[[ INFORMATION SUPPLIED, beginning ]]

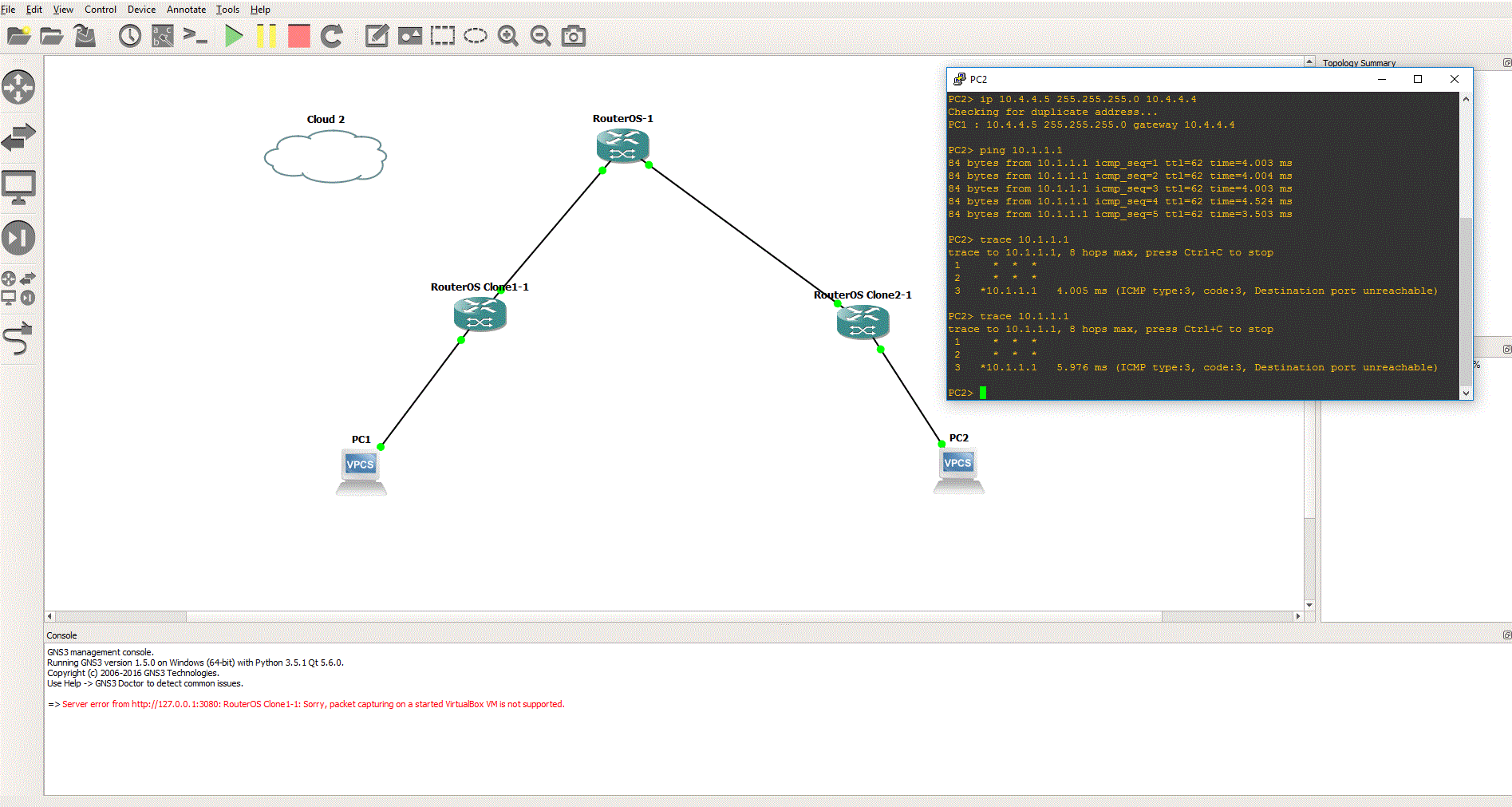Select the add-a-link tool in the sidebar
Screen dimensions: 1512x807
click(18, 339)
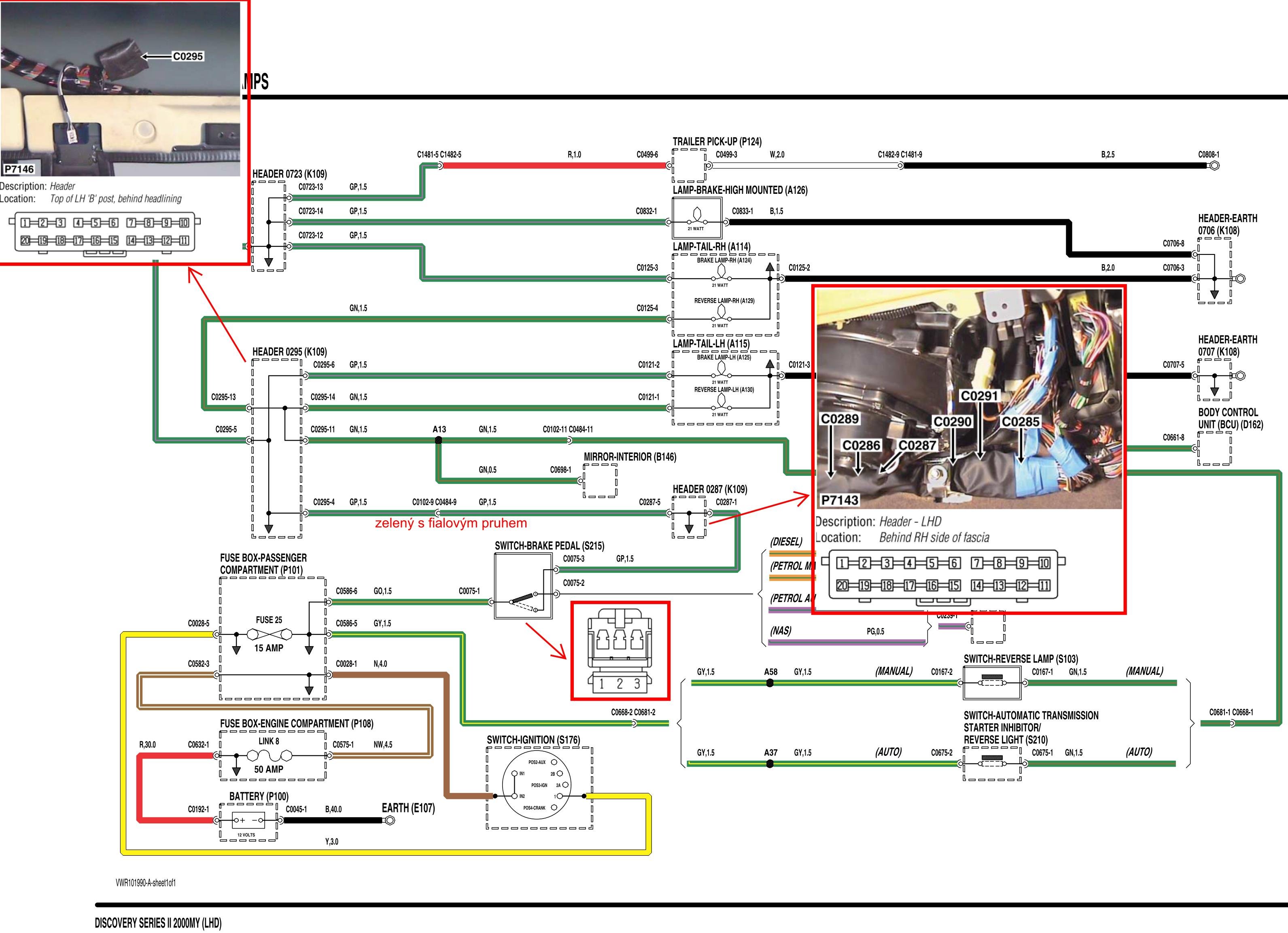Click the A13 splice junction dot

pos(438,440)
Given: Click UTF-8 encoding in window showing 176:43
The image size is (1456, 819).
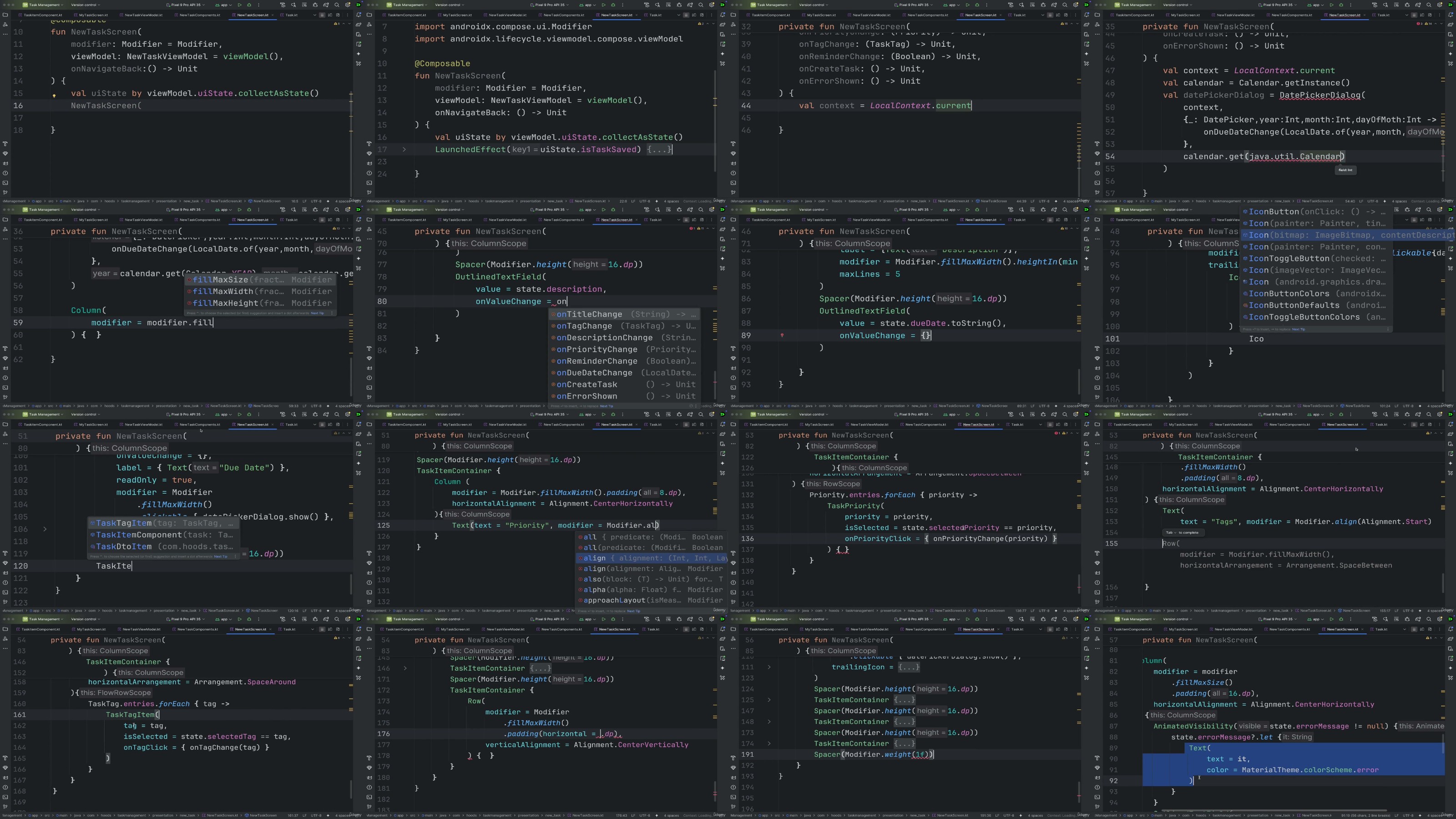Looking at the screenshot, I should (644, 816).
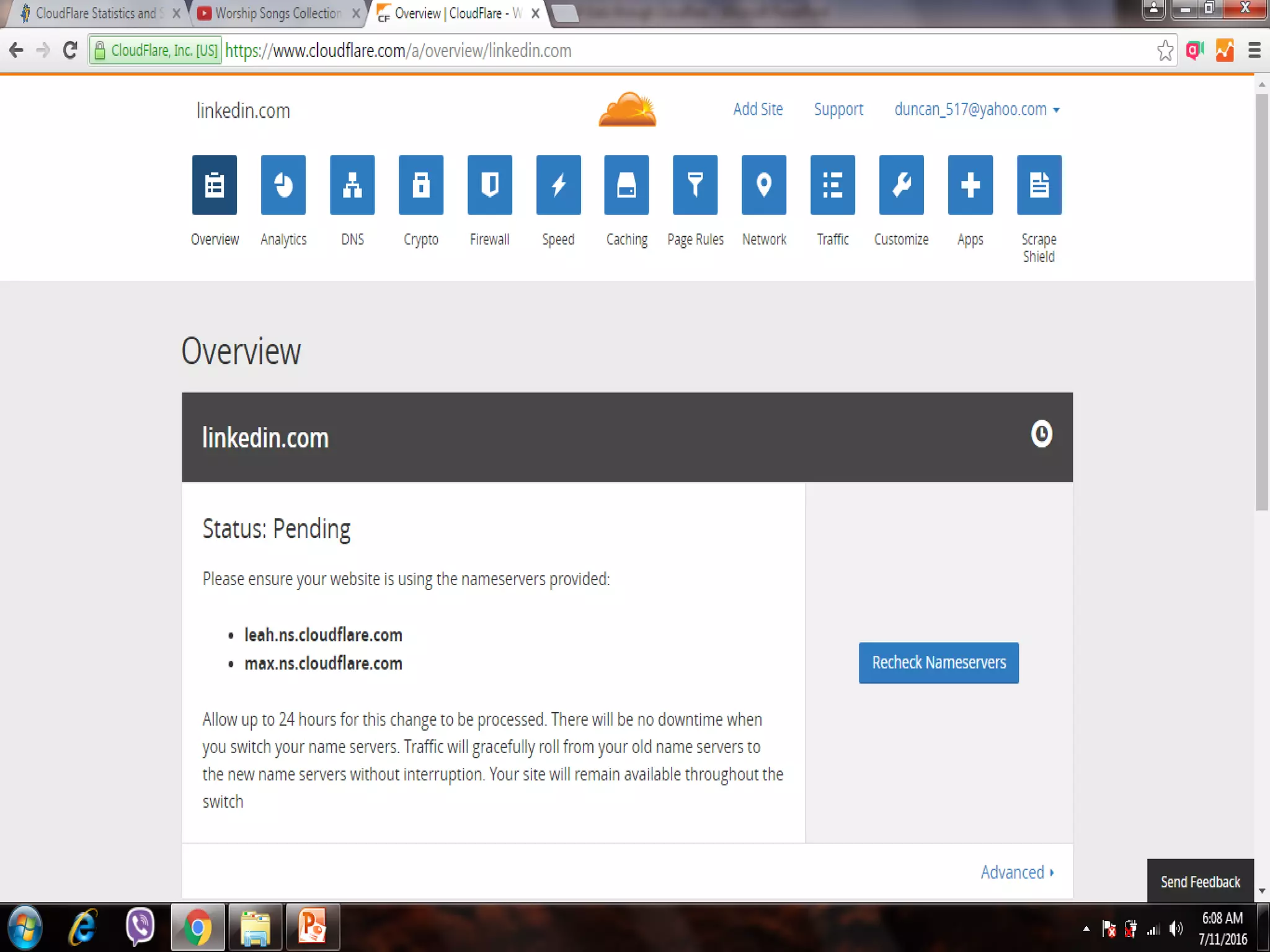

[[ INFORMATION SUPPLIED, end ]]

Transcribe exactly, and only, the lines from the line with "Given: Click UTF-8" through the last line of the records, inclusive; the pictures do not belong in the copy.

Given: Click UTF-8 encoding in window showing 176:43
The image size is (1456, 819).
Looking at the screenshot, I should (644, 816).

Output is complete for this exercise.